With the establishment of endothelium-derived relaxing factor as NO,30 we postulated that the administration of L-arginine, the precursor for NO,31 could ameliorate vascular disorders characterized by reduced NO activity. This hypothesis predated the elucidation of the enzyme kinetics of NOS, which predicted that circulating plasma L-arginine levels should not be rate limiting.32 Nevertheless, in the HC rabbit model, dietary L-arginine normalizes endothelium-dependent vasorelaxation,33 enhances NO synthesis, reduces vascular generation of superoxide anion,34 attenuates endothelial adhesiveness for monocytes,35 attenuates platelet reactivity,36 prevents atherogenesis in the coronary artery,37 and even induces the regression of intimal lesions.38 Human studies have shown that orally and intravenously administered L-arginine improves endothelium-dependent vasodilation in HC patients.39 40

Several years ago the term "arginine paradox" was coined to describe the discordance between in vitro pharmacokinetic studies (which indicated that the Km of NOS for L-arginine was in a micromolar range and that L-arginine should not be rate limiting) and in vivo studies (which demonstrated that under certain conditions, eg, hypercholesterolemia, L-arginine could enhance endothelium-dependent vasodilation and NO synthesis). This arginine paradox may be explained in part by the existence of endogenous inhibitors of NOS, such as ADMA. We have recently shown that plasma ADMA is elevated in HC patients compared with NC subjects and is associated with reduced generation of endothelium-derived NO, as indicated by attenuated flow-mediated vasodilation of the brachial artery and reduced urinary nitrogen oxide excretion. Intravenous infusion of L-arginine normalized brachial artery vasodilation, indicating that increasing L-arginine levels may overcome the inhibition of NOS by ADMA.18

Using an independent method, we have confirmed observations made in 1995 by Jongkind et al4 that peripheral blood monocytes from HC patients are hyperadhesive in ex vivo adhesion assays. In addition, we show that T (but not B) lymphocytes also exhibit increased adhesiveness in hypercholesterolemia. The increased adhesiveness of circulating monocytes and T lymphocytes in HC individuals is consistent with the observation that monocytes and T cells are both present in atherosclerotic plaques and adhere to the endothelium in regions predisposed to atherosclerosis before the formation of fatty streaks.41

Chronic oral administration of L-arginine restored plasma L-arginine/ADMA ratios to those seen in NC subjects and was associated with the normalization of mononuclear cell adhesiveness. These in vivo observations were consistent with the in vitro work showing that monocytoid cells become more adhesive when incubated with endothelial cells exposed to ADMA. In these studies, L-arginine/ADMA ratios similar to those found in HC or NC subjects in vivo resulted in qualitatively similar differences in monocytoid cell adhesiveness. This further strengthens the notion that ADMA is a competitor of L-arginine for endothelial NOS and may provide a possible explanation for the arginine paradox.
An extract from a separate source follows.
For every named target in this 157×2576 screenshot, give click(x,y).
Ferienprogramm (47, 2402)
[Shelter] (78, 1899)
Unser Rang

Leukocyte-endothelial adhesion pathways have been investigated in models of hypercholesterolemia. However, most of this work has been focused on the expression of endothelial adhesion molecules. Indeed, vascular cell adhesion molecule-1 and P-selectin are expressed in regions predisposed to atherosclerosis in the HC rabbit before the accumulation of monocytes and T lymphocytes.42 43 The present in vitro coculture study did not show any differences in the expression of integrins CD18, lymphocyte function–associated antigen-1, MAC-1, and VLA-4 on the surface of monocytoid cells cocultured with ADMA-exposed endothelial cells. However, it is possible that the avidity of some of these integrins may be altered. Indeed, VLA-4 avidity can be regulated by the chemokine monocyte chemotactic factor-1.44 We have observed that endothelial cells exposed to ADMA produce and release monocyte chemotactic factor-1 (J.R.C. et al, unpublished data, 1999).

The source of ADMA in hypercholesterolemia is unclear. ADMA is likely the result of the hydrolysis of methylated proteins.17 Lipid peroxidation in vivo results in peroxidative damage to tissue proteins and may accelerate the rate of proteolysis.45 Alternatively, there may be a downregulation or dysfunction of dimethylarginine dimethylaminohydrolase, the enzyme that degrades ADMA to L-citrulline.46 Hypercholesterolemia may disturb the function or regulation of di- methylarginine dimethylaminohydrolase, thereby leading to intracellular accumulation of ADMA. Indeed, regenerating endothelial cells exhibit endothelial vasodilator dysfunction and produce more ADMA.47 48 It is clear from the present study that chronic L-arginine administration did not affect circulating ADMA levels. This observation suggests that exogenous L-arginine is not directly converted to ADMA.

Fickling et al49 have shown that endothelial cells synthesize ADMA. Furthermore, they have shown that an ADMA concentration of 2 µmol/L in the culture media is able to inhibit the production of nitrite by murine macrophages and therefore would be sufficient to inhibit NO synthesis in neighboring cells. Faraci et al50 have also shown that 2 µmol/L ADMA can result in 50% inhibition of NOS activity in the rabbit and rat brain. We show that this is approximately the same level of ADMA found in the plasma of HC patients. Because endothelial dysfunction is characteristic of hypercholesterolemia, it is possible that circulating plasma ADMA at 2 µmol/L may inhibit the endothelial production of NO and be partly responsible for the elevated monocyte and T-lymphocyte adhesiveness seen in the present study. Indeed, the reduced production of NO, as measured by urinary metabolites, in patients with peripheral arterial occlusive disease has been attributed to their elevated plasma ADMA levels (between 2 to 4 µmol/L).51 Furthermore, impaired endothelial vasodilator function in hypercholesterolemia is associated with increased plasma ADMA and is restored by intravenous L-arginine administration.18

ADMA is currently assayed by a cumbersome, time-consuming, and expensive procedure involving extraction, chemical derivatization, isolation by reverse-phase HPLC, and detection by fluorescence.52 Recently, we have developed a new high-throughput enzymatic assay that takes advantage of the absolute specificity for ADMA of the enzyme di- methylarginine dimethylaminohydrolase. Using this assay to detect ADMA in HC individuals, we observe values similar to those seen with the HPLC assay but greater reproducibility. Because the values obtained in HC individuals with either technique are similar, it is not likely that plasma cholesterol is affecting the measurement of ADMA.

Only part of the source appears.